Data to use below:

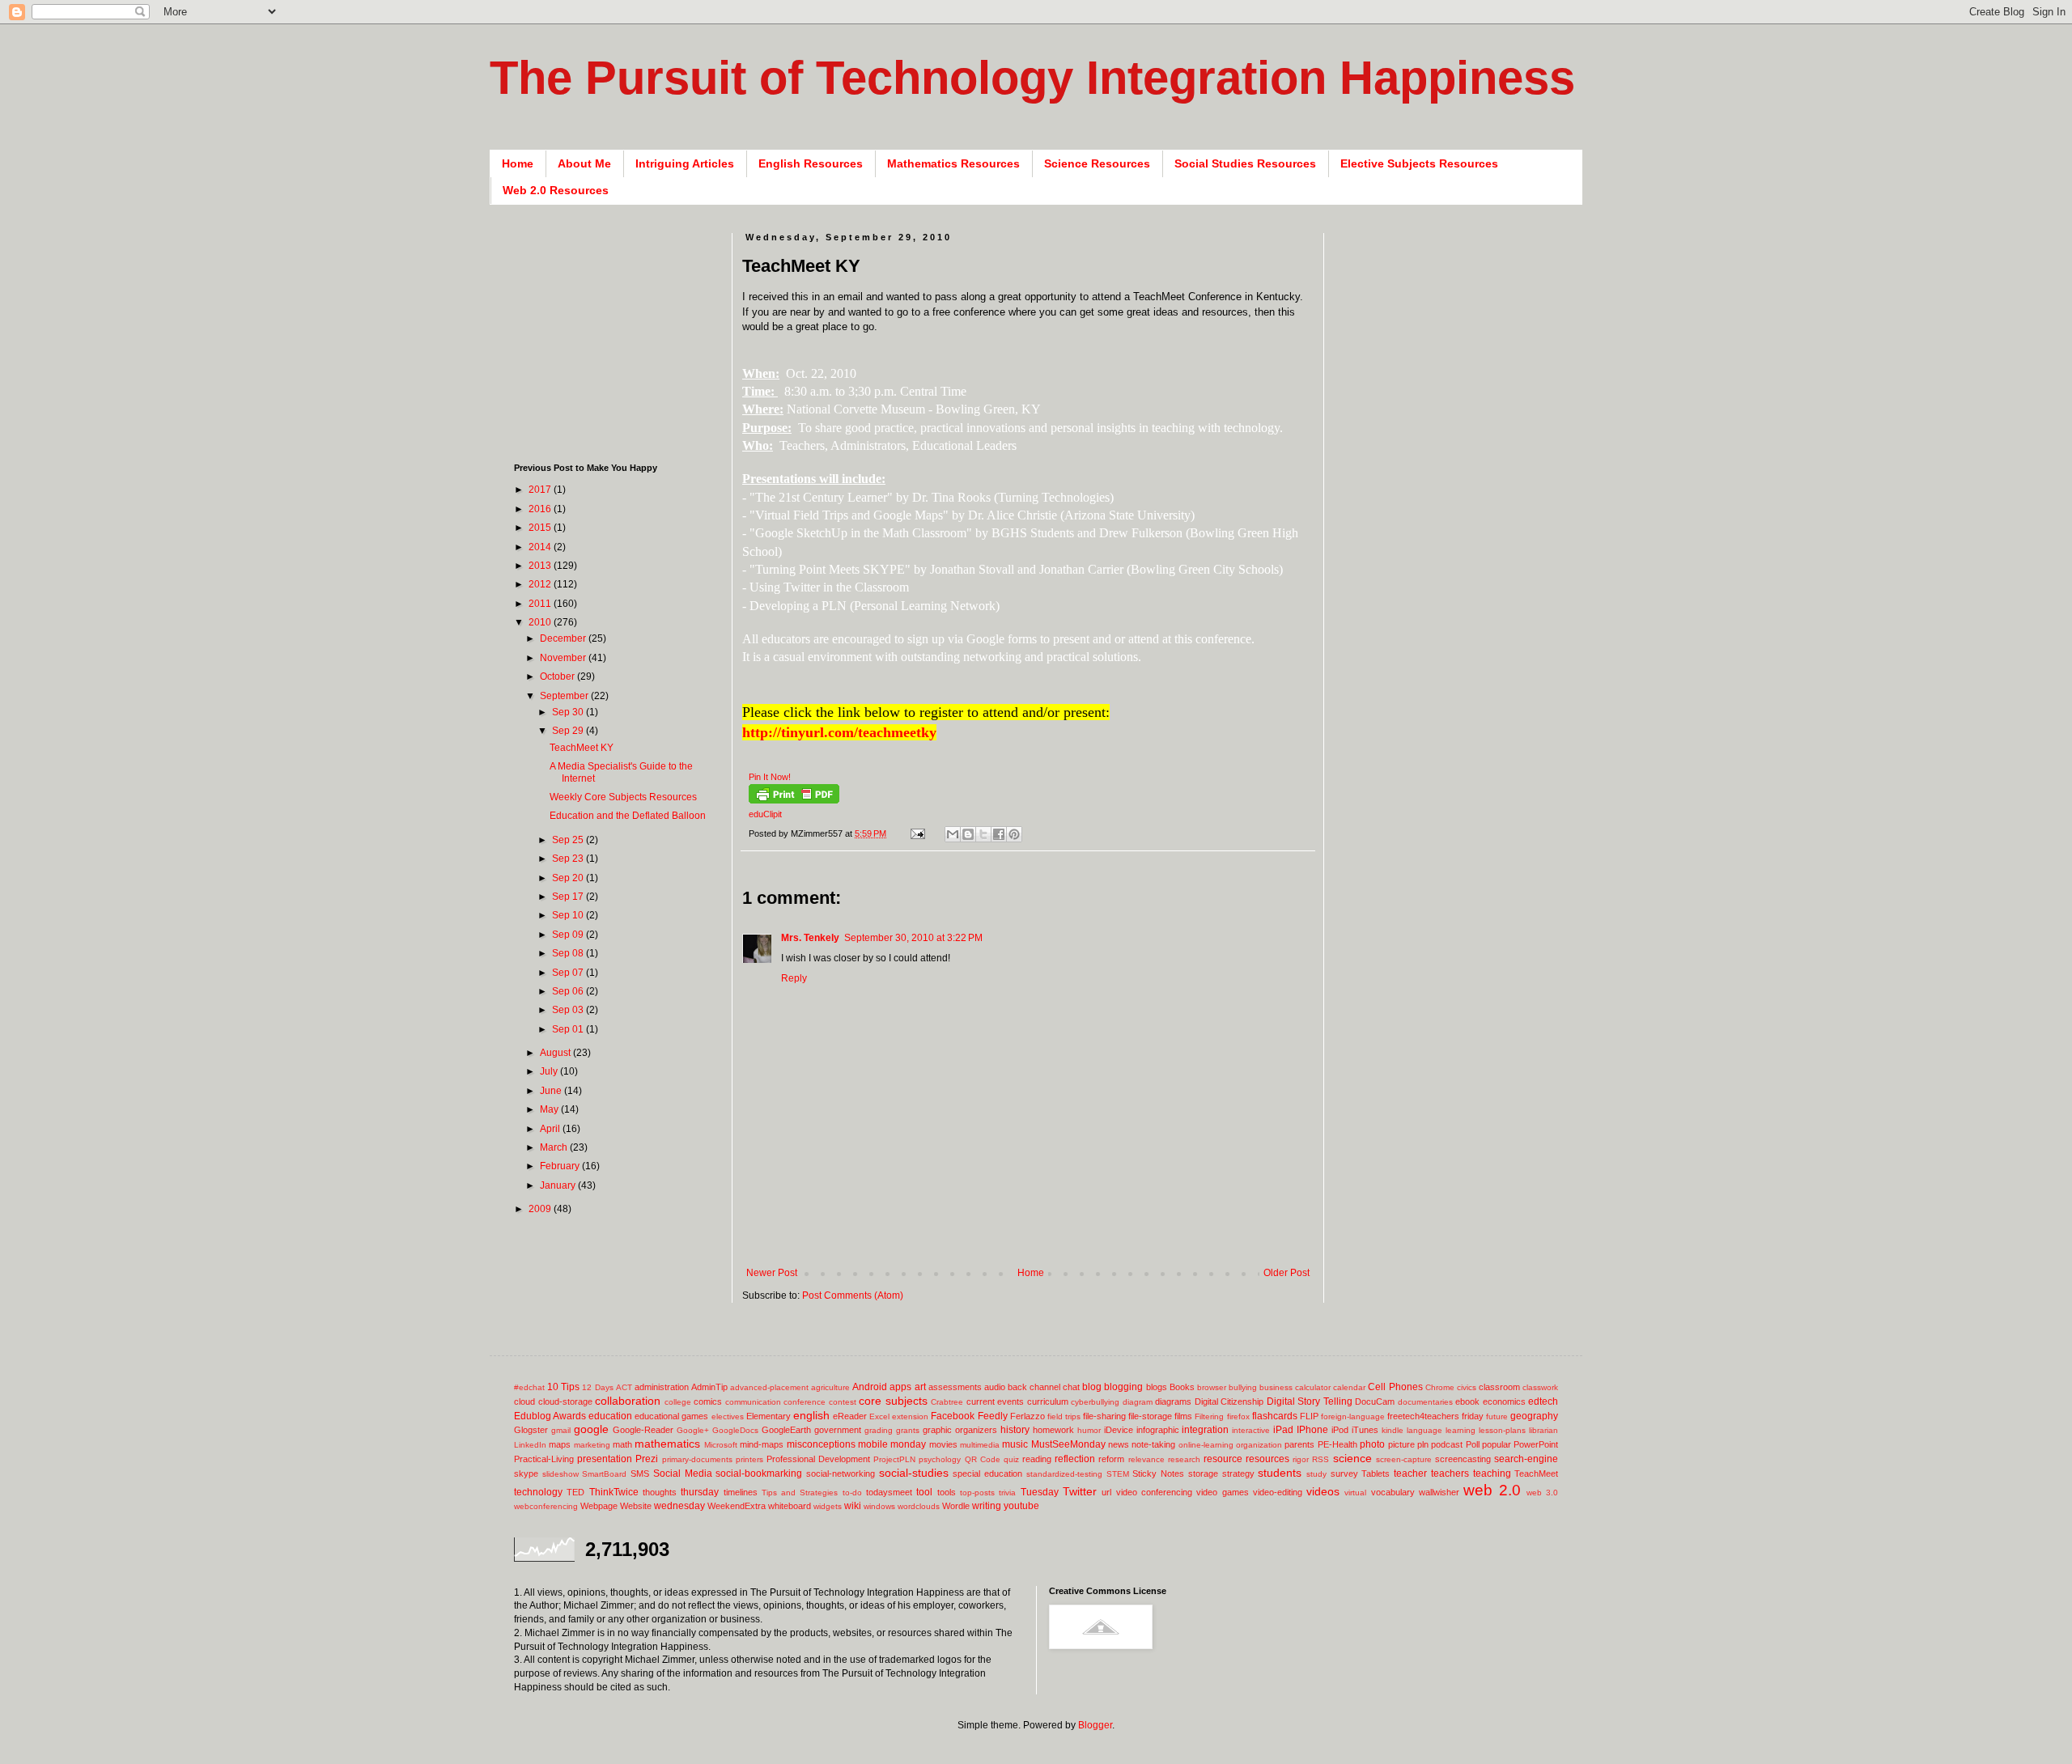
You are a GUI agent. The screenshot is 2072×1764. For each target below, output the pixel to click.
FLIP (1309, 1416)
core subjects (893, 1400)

End of Data to use.
Data to use below:

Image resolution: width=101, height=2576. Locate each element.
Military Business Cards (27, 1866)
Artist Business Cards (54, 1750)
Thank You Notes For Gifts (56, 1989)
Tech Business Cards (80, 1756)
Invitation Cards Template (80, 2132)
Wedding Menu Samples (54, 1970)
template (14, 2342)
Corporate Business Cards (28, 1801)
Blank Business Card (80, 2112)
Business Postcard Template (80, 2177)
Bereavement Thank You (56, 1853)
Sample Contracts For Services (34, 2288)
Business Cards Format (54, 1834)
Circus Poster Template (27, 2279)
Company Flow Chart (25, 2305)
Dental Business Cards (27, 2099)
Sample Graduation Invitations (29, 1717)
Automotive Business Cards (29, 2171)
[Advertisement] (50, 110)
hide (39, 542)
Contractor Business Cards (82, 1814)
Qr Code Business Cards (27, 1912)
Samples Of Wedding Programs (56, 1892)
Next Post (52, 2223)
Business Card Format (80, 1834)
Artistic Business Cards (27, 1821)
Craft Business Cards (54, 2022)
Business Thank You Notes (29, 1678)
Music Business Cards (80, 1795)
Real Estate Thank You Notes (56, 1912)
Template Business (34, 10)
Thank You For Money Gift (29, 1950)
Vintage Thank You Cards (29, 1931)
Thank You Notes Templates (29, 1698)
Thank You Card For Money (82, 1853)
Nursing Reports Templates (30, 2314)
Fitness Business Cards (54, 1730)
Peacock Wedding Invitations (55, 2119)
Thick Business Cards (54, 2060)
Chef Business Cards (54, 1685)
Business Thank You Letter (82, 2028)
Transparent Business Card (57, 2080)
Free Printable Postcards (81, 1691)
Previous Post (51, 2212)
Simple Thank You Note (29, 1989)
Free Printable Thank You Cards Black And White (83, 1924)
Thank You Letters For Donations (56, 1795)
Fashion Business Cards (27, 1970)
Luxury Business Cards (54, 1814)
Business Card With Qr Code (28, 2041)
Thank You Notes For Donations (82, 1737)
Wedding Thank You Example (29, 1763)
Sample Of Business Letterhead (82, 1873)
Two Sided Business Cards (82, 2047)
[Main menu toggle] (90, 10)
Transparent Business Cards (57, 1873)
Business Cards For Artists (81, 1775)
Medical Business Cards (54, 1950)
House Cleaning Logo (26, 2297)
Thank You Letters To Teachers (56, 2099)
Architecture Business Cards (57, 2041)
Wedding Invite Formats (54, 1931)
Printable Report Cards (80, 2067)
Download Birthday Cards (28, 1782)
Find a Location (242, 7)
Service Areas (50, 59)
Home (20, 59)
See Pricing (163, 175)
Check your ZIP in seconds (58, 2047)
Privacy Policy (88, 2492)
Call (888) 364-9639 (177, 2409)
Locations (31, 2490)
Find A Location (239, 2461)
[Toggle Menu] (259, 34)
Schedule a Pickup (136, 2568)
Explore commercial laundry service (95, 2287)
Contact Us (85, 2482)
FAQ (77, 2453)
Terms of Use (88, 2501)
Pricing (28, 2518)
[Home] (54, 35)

End of Data to use.

Aim of the task: Read the entries and show each line that mentions "Free".

Exercise response:
Free Printable Postcards (81, 1691)
Free Printable Thank You Cards Black And White (83, 1924)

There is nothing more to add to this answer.